Había una ciudad en la que los títeres inundaban las calles, los barrios, los teatros. Había una Barcelona, evidentemente pre-olímpica, que quería hacer la revolución, poética, a través de las marionetas. Es la ciudad en la que Toni Rumbau y Mariona Masgrau abren el Teatre Malic, en 1984, o en la que Pepe Otal, después de haberse formado con el maestro H.V. Tozer, crea su propio taller para sacar los espectáculos a las plazas. El público está fuera y hay que ir a buscarlo.

Algo se ha perdido de ese espíritu, de esa energía, pero los grandes siempre dejan discípulos. Es el caso de Otal, del que, entre muchos otros, aprendió la profesión Jordi Bertran. Hoy, es uno de los titiriteros más reconocidos internacionalmente. Su espectáculo Antologia vuelve al Círcol Maldà hasta el 9 de enero. Lo creó en forma de cabaret en 1987 y – alternándolo con otras propuestas, como un inteligentísimo acercamiento a Joan Brossa con Poemes visuals, lo ha ido perfeccionando una y otra vez. Por allí desfilan Salvador Dalí, Louis Armstrong, el faquir Raixic, el payaso Toti Tipon, Pau Casals, Pep Bou o un esqueleto roquero.

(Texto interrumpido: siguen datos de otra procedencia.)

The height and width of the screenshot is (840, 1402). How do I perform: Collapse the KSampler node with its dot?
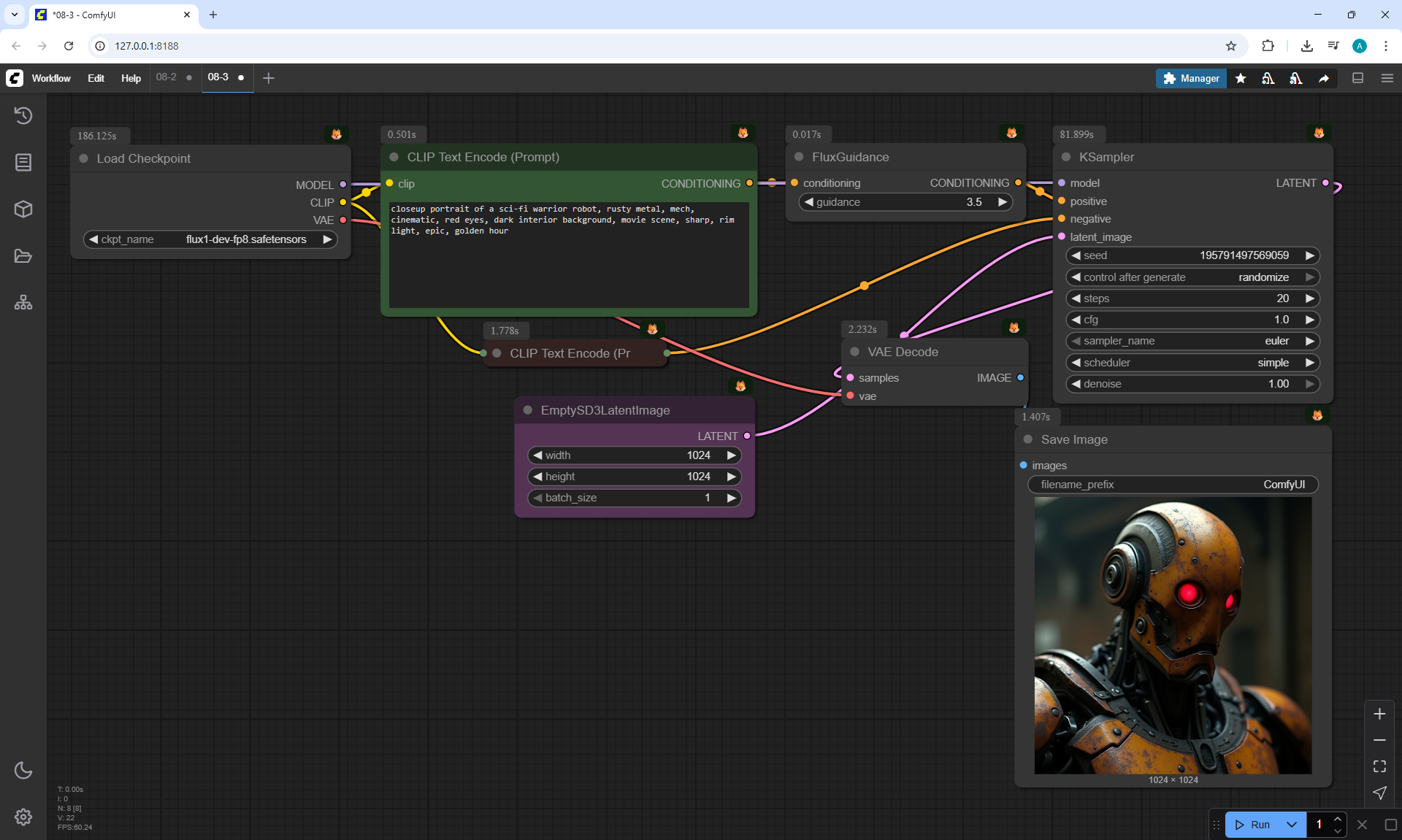pyautogui.click(x=1066, y=157)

Bertran pone el oficio, la manipulación cuidada hasta el último milímetro, al servicio de la magia. Conocedor de todas las técnicas, se acerca al teatro negro de Praga para, con un cordón, dibujarnos una paloma de la paz fosforescente. O, a través del profesor alquimista, transmitirnos el mundo efímero de las burbujas de jabón. Es éste el momento más álgido de la obra, en el que demuestra su elevadísimo virtuosismo, cuando el títere coge aire, llena de humo sus burbujas, y ofrece una estética que se apoya en lo visual pero que va mucho más allá.

Y es que las marionetas son poesía por sí mismas, en esencia. Nos miran. Nos interrogan. Bertran no esconde ese misterio que transmiten. Lo sabe hacer provocando una doble lectura, una doble reacción, la del niño que ríe y se divierte al descubrir otros mundos, y la del adulto que, por momentos, vuelve a ser niño. Pero también hay una reflexión inherente en el proceso, un baile entre la vida y la muerte, en el que la materia se convierte en lenguaje animado. Hay demasiadas cosas de nosotros en esos personajes.

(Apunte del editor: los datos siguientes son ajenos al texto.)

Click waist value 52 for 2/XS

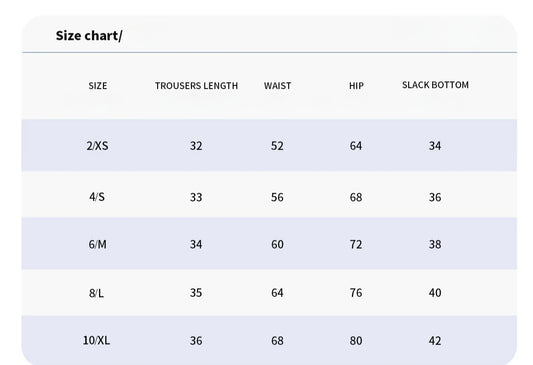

La belleza del hilo, el humor automático que provoca ver reflejados nuestros movimientos en un muñeco de madera, se puede disfrutar en un escenario inigualable. Todas las ciudades deberían tener un Círcol Maldà - o un espacio como La Puntual, dirigido por Eugenio Navarro - para refugiarse del ruido y las parafernalias. Tal vez Barcelona está recuperando algo que nunca ha perdido del todo.